All welcome, but you are asked to email email@example.com if you would like to register as places may be limited. Tea/coffee and lunch will be served, please advise if you are attending and have any dietary restrictions.
The abstract is below.
January 10th 2019, 1300-1430, Lecture Theatre, Riddel Hall
Many low- and middle-income countries are experiencing high and increasing ambient fine particulate air pollution (PM2.5).

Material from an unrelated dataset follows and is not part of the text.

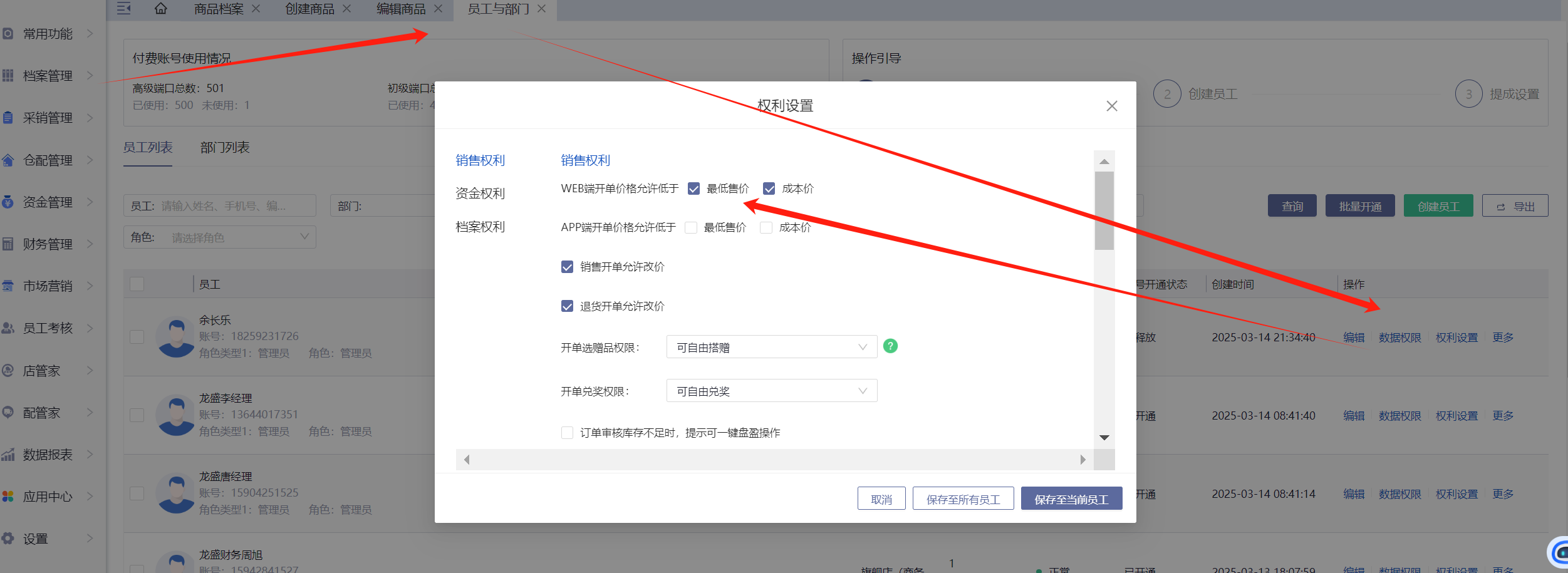1568x573 pixels.
Task: Uncheck WEB端 最低售价 checkbox
Action: pyautogui.click(x=693, y=188)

The effect of PM2.5 on mortality is usually modelled using concentration response curves extrapolated from studies conducted in settings with low ambient air pollution. We directly estimate the association between child mortality and exposure to PM2.5, both overall and by PM2.5 source. We pool data of over 500 000 children from 69 nationally representative Demographic and Health Surveys that were conducted in 43 low- and middle-income countries between 1998 and 2014, and we calculate in-utero exposure to ambient PM2.5 using high resolution satellite data that is matched to the child’s place of residence. We estimate the association between early childhood PM2.5 exposure and the odds of child mortality, adjusting for child level, parent-level, and household-level characteristics. We find that exposure in utero an the first month of life to overall PM2.5 above 12.3 µg/m³ is associated with a higher odds of child mortality, particularly neonatal mortality. Exposure to dust and sea-salt has little effect, while exposure to other (mainly anthropogenic, carbonaceous) particulates is associated with increased odds of neonatal mortality even at levels as low as 3.4 µg/m, with exposure above the median level raising the odds of neonatal mortality by over one third. While our results are consistent with the current World Health Organization guideline of limiting the overall ambient PM2.5 level at less than 10 µg/m³, they suggest the need for a much lower limit for harmful, carbonaceous PM2.5.